What the task requires: Which lines mention "will"? Show each one from the listing.
START Data for this exercise
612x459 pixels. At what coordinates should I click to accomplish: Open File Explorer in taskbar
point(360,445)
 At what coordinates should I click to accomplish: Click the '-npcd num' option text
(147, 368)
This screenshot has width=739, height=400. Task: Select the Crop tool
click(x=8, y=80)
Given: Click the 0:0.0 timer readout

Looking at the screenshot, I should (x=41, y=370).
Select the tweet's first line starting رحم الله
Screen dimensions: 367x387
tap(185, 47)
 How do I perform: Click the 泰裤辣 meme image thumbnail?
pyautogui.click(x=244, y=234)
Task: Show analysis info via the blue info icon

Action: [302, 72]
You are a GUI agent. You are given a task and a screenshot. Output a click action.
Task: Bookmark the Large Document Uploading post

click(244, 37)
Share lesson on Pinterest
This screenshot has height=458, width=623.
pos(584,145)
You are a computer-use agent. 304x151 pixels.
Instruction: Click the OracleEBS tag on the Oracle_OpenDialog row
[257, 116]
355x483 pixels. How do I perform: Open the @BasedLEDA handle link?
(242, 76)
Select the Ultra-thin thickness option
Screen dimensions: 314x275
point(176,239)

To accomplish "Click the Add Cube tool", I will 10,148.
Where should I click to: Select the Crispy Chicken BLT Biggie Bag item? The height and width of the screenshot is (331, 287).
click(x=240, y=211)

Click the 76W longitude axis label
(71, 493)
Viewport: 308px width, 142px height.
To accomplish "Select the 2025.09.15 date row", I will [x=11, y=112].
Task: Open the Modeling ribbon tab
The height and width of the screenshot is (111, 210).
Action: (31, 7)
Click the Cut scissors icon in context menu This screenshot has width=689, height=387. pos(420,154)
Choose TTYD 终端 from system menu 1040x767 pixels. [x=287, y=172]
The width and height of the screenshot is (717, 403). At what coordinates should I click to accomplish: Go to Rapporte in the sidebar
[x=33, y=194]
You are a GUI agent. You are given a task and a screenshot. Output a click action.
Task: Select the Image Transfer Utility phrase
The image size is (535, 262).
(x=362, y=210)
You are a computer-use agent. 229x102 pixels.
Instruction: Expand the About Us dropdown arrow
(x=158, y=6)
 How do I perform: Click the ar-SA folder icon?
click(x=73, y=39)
END Data for this exercise
Answer to this exercise:
To accomplish "Click the Add Cube tool", I will 10,148.
To accomplish "Select the 2025.09.15 date row", I will [x=11, y=112].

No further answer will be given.